American Whitewater has played an integral role in representing the whitewater recreation community's interests when opportunities to restore hydropower rivers have arisen over the past several decades. We've had incredible success restoring flows below hydropower projects, and removing dams altogether on aging infrastructure where the recreation and ecologic benefits outweigh the economic and power generation benefits. Many times these stewardship gains take decades, despite consensus that the projects have run their course. A critical part of this new initiative--to more efficiently rehabilitate and remove hydropower projects to improve safety, mitigate environmental impacts, and reduce greenhouse gas emissions--will pay enduring dividends for our communities, rivers, and the quality of our boating experiences.

 

There are more than 80,000 dams in the federal National Inventory of Dams.

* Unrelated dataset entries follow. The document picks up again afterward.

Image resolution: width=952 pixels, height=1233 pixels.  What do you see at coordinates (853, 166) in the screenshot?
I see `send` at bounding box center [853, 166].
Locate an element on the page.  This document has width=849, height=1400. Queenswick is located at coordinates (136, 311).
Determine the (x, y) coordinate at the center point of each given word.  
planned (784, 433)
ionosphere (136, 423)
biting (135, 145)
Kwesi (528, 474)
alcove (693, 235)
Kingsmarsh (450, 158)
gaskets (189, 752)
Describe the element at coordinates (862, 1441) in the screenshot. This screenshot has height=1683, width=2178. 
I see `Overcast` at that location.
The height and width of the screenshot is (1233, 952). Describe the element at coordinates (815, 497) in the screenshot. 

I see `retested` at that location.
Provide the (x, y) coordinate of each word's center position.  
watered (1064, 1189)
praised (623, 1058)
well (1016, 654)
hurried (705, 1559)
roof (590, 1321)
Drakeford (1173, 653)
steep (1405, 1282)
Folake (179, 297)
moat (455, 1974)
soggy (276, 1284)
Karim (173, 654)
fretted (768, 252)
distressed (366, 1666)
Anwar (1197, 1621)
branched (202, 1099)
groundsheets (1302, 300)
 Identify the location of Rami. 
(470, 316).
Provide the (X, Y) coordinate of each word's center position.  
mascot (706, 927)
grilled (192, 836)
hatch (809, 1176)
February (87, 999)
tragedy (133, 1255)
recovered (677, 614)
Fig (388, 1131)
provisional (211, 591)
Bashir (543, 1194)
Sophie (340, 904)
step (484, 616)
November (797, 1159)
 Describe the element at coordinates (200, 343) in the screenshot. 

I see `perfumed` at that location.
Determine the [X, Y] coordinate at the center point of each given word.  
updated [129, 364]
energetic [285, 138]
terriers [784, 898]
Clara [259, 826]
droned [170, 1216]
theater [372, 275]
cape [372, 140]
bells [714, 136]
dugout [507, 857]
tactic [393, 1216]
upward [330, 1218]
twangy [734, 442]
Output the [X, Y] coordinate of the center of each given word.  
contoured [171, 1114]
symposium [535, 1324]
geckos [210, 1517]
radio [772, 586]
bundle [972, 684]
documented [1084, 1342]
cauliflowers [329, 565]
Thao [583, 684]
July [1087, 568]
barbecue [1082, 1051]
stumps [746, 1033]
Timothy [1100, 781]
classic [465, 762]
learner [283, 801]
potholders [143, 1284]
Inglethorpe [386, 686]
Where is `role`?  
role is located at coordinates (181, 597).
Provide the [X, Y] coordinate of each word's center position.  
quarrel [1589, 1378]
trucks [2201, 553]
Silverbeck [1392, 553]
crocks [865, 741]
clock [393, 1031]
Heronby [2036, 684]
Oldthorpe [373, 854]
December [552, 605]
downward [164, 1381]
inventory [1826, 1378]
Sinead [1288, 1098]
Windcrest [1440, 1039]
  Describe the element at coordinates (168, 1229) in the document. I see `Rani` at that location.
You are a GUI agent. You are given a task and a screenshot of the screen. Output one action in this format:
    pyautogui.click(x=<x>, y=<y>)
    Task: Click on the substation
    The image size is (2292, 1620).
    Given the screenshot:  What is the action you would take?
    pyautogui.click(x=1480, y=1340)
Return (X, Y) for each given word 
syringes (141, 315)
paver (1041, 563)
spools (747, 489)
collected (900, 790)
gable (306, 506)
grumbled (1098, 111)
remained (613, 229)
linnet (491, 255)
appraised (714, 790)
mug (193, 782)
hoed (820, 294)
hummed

They serve many purposes, including electricity generation, flood control, irrigation, navigation, water supply, and recreation. Some dams, however, pose safety risks, have limited electric generation value, or impose unacceptable environmental and social justice impacts. Dams, like those on the Klamath River or White Salmon, cannot remain in place and continue their impacts two decades past when the decision to remove them was made. Allowing dams with known safety issues to fail--the Edenville Dam disaster in Michigan in 2020 and the 2017 Oroville spillway crisis, to cite only two--is simply unacceptable. While the Joint Statement provides a roadmap, it is only the first step toward making these opportunities a reality. American Whitewater looks forward to working with the hydropower industry, tribal communities, and the river conservation community to develop the necessary actions.

 

Now is when the real work begins to make the goals of the Uncommon Dialogue become real, which includes ensuring that river health is protected and improved. We know that addressing the critical challenges of climate change and river degradation with a business-as-usual approach will not get the job done. "The rhetoric has definitely shifted and is becoming more thoughtful," said Malcolm Woolf, President of the National Hydropower Association, in a recent New York Times article on the Uncommon Dialogue. "We're now willing to talk about removing uneconomic dams, and environmentalists are no longer talking about all hydropower being bad." American Whitewater is optimistic that, working together, we can improve our climate future and realize benefits for our rivers.

 

Our goal is the same as it has always been. We stand up for rivers, watersheds, and communities affected by hydropower operations, and we will be steadfast in advocating for these core priorities throughout the Uncommon Dialogue.